J’ai vécu en Egypte jusqu’à l’âge de 11 ans. Ma famille a dû fuir le pays pendant la Guerre de Suez en 1956 pour venir s’installer en France. Malgré le déchirement de quitter mon lycée et mes amis, j’ai fait preuve d’une grande capacité d’adaptation et j’ai passé mon baccalauréat scientifique avec brio : un grand soulagement et une immense fierté pour mes parents. Mes professeurs ont toujours joué un grand rôle dans ma réussite et c’est en grande partie grâce à eux que je me suis dirigée vers les classes préparatoires des grandes Ecoles scientifiques.

J’ai été reçue à l’Ecole Normale Supérieure, alors réputée comme la meilleure école scientifique pour les femmes. Polytechnique n’était pas encore ouvert aux femmes à l’époque. Nous étions très peu nombreuses et c’est toujours le cas aujourd’hui. J’ai passé l’agrégation de physique lors de l’année 1968. J’ai été frappée par l’idéalisme qui animait les femmes : nous étions à toutes les manifestations et voulions même boycotter les épreuves (ce que nous n’avons finalement pas fait). Pendant ce temps, les garçons bachotaient leurs examens. !

Je voulais faire de la recherche et de l’enseignement supérieur, ma carrière était tracée. J’ai commencé à enseigner à la rentrée de 1968 à Paris VII. Les étudiants étaient extrêmement motivés et c’était très stimulant. Ils voulaient bien apprendre et n’hésitaient pas à remettre en question les méthodes pédagogiques. L’idéologie de l’époque c’était le travail collectif mais j’ai également tenu à valoriser le travail individuel, et cela a porté ses fruits je pense.

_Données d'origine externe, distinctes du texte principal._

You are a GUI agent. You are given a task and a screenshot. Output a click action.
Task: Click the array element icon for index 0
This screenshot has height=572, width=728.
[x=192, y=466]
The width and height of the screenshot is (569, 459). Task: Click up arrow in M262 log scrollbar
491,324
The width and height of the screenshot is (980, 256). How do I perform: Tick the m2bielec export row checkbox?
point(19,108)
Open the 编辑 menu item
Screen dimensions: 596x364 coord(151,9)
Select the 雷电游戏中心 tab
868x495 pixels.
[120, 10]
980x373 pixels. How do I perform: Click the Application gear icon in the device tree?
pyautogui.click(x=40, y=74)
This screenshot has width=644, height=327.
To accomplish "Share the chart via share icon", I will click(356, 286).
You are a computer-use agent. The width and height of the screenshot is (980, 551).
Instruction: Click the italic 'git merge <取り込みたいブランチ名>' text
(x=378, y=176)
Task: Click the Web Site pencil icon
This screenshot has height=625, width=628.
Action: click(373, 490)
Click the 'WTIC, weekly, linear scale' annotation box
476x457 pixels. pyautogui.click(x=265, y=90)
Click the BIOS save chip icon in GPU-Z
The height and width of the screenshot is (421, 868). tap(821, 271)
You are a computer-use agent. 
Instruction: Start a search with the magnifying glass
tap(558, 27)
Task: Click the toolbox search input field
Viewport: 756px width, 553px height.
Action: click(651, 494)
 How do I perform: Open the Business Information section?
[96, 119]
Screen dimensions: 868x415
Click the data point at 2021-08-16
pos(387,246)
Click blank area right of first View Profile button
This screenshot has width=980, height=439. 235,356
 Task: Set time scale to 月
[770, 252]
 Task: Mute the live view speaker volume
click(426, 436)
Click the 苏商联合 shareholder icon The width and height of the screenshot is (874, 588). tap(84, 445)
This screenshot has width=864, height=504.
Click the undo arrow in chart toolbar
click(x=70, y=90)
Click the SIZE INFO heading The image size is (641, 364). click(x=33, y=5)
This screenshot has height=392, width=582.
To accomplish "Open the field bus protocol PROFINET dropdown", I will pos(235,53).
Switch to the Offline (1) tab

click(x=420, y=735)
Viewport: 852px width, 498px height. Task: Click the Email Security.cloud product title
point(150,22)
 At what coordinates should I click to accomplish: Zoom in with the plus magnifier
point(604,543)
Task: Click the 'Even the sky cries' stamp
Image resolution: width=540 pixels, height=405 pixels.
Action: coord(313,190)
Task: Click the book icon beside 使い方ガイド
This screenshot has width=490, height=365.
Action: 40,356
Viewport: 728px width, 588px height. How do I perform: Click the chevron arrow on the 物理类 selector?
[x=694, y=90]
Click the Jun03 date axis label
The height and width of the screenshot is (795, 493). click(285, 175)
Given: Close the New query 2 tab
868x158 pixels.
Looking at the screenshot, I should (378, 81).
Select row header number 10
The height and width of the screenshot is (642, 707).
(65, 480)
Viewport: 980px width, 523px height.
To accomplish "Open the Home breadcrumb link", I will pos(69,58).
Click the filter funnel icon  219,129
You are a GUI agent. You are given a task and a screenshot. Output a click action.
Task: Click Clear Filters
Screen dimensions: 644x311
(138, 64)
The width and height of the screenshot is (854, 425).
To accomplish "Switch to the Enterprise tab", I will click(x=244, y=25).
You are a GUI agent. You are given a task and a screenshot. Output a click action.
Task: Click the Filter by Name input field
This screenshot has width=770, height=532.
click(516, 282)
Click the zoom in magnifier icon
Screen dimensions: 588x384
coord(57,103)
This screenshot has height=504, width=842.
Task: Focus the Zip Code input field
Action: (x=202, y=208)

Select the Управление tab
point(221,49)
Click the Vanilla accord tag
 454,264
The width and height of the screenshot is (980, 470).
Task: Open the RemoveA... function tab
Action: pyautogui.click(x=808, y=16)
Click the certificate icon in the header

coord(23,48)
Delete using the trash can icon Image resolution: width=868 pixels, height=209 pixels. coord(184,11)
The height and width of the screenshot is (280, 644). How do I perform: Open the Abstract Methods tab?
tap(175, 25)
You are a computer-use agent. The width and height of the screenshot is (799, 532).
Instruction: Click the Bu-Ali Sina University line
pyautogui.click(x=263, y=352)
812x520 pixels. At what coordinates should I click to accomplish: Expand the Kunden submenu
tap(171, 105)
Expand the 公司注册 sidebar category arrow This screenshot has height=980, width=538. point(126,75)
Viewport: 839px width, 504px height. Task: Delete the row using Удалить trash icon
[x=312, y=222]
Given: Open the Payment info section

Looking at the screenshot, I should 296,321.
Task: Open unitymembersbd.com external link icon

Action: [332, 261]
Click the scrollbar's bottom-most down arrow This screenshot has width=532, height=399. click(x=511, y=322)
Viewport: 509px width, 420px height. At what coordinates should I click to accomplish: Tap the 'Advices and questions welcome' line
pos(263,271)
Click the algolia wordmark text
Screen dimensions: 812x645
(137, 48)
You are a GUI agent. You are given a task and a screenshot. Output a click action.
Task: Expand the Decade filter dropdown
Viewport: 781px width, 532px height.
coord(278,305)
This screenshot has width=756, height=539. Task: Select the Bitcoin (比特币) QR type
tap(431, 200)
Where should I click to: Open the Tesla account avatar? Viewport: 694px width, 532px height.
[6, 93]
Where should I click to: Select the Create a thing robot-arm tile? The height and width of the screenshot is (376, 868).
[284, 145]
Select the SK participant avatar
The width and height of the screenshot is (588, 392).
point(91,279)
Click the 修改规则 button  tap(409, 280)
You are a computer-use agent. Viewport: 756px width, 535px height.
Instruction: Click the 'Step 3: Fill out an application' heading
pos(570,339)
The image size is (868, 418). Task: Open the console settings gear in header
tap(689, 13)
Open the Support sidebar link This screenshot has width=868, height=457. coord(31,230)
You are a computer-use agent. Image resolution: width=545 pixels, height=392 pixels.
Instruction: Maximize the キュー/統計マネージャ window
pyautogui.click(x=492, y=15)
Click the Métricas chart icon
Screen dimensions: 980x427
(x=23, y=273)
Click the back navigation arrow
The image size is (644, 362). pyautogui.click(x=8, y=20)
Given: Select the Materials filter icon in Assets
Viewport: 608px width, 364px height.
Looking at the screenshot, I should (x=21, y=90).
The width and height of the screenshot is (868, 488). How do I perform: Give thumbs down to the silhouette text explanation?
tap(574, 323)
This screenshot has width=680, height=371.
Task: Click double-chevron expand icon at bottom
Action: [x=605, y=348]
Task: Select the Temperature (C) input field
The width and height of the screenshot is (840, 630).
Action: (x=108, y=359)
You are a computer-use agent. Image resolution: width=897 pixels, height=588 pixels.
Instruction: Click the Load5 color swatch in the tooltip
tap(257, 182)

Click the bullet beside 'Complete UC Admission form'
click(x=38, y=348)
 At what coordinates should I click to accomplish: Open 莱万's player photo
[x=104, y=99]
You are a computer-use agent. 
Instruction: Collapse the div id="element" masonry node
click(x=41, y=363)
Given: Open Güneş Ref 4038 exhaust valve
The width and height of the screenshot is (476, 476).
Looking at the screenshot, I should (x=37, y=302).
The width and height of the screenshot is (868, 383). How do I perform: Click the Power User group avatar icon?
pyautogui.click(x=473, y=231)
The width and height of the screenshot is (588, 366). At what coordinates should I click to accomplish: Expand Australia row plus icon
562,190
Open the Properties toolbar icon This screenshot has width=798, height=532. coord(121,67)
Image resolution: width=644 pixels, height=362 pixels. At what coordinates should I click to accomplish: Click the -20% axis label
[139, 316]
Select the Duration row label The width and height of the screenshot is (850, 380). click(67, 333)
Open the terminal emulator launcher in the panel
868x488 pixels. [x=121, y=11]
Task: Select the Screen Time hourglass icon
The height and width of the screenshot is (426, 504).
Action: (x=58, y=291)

J’ai soutenu une thèse. Les femmes se faisaient de plus en plus rares à ce niveau. La recherche est très élitiste et il faut être capable de publier dans les meilleurs journaux pour espérer devenir maître de conférence. Avoir des enfants ne facilite pas la chose. Le jour de la soutenance de ma thèse, ma fille aînée, âgée de trois mois, était malade pour la première fois. J’ai évidemment beaucoup pensé à elle ce jour-là, surtout que le médecin m’avait expliqué que j’étais fautive si elle était malade !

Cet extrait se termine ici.